Experimental results demonstrate the effectiveness of BitNet v2:
- BitNet v2 trained with 8-bit activations (BitNet v2 (a8)) achieves performance comparable to or slightly better than BitNet b1.58 (W1.58A8), indicating that the insertion of the Hadamard transformation is not detrimental.
- The 4-bit activation variant (BitNet v2 (a4)), obtained after continue-training, shows minimal performance degradation compared to its 8-bit counterpart and performs comparably to BitNet a4.8 (W1.58A4/A8 hybrid with sparsification) on perplexity and downstream tasks.
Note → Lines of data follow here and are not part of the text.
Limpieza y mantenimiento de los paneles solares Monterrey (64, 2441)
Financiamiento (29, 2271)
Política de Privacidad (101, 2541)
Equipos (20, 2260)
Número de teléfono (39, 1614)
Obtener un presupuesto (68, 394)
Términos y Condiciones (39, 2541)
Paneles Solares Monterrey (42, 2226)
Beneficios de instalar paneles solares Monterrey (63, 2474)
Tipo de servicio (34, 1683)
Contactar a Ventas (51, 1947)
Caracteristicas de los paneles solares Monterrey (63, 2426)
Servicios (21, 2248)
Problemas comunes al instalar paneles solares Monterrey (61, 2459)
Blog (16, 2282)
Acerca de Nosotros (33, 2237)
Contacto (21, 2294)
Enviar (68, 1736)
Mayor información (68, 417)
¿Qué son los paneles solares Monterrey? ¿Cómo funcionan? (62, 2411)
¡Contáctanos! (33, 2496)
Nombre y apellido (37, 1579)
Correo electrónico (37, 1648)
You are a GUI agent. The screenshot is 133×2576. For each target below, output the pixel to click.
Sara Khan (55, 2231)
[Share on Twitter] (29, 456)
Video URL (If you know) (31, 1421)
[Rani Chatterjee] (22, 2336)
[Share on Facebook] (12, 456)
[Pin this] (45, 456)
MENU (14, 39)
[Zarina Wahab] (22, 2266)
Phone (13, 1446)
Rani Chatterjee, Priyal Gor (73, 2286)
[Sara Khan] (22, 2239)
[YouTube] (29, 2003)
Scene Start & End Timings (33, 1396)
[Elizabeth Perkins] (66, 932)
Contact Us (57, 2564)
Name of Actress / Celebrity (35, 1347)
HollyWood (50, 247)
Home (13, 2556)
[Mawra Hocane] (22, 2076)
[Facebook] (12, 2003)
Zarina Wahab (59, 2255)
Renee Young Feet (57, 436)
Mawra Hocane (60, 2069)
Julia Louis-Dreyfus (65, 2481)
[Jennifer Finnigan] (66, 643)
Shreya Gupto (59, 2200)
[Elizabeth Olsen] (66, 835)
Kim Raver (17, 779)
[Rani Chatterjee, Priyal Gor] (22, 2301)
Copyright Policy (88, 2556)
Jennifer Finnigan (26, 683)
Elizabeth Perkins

Crucially, BitNet v2 (a4) uses dense 4-bit computations, making it more efficient for batched inference on hardware supporting native 4-bit operations compared to methods involving sparsification.
- BitNet v2 (a4) significantly outperforms post-training quantization methods like SpinQuant and QuaRot when applied to BitNet b1.58 to achieve W1.58A4.
- Ablation studies confirm that the Hadamard transformation is necessary for stable training with low-bit activations for intermediate states and that applying it only to activations is sufficient.
- The QKV cache states can also be quantized to 3-bit or 4-bit in BitNet v2 with marginal performance impact.
In summary, BitNet v2 provides a practical architecture and training methodology to realize the efficiency benefits of 4-bit activations in 1-bit LLMs by incorporating a Hadamard transformation layer to condition intermediate state distributions for low-bit quantization. This enables significant memory and computational savings, particularly for batched inference on modern hardware.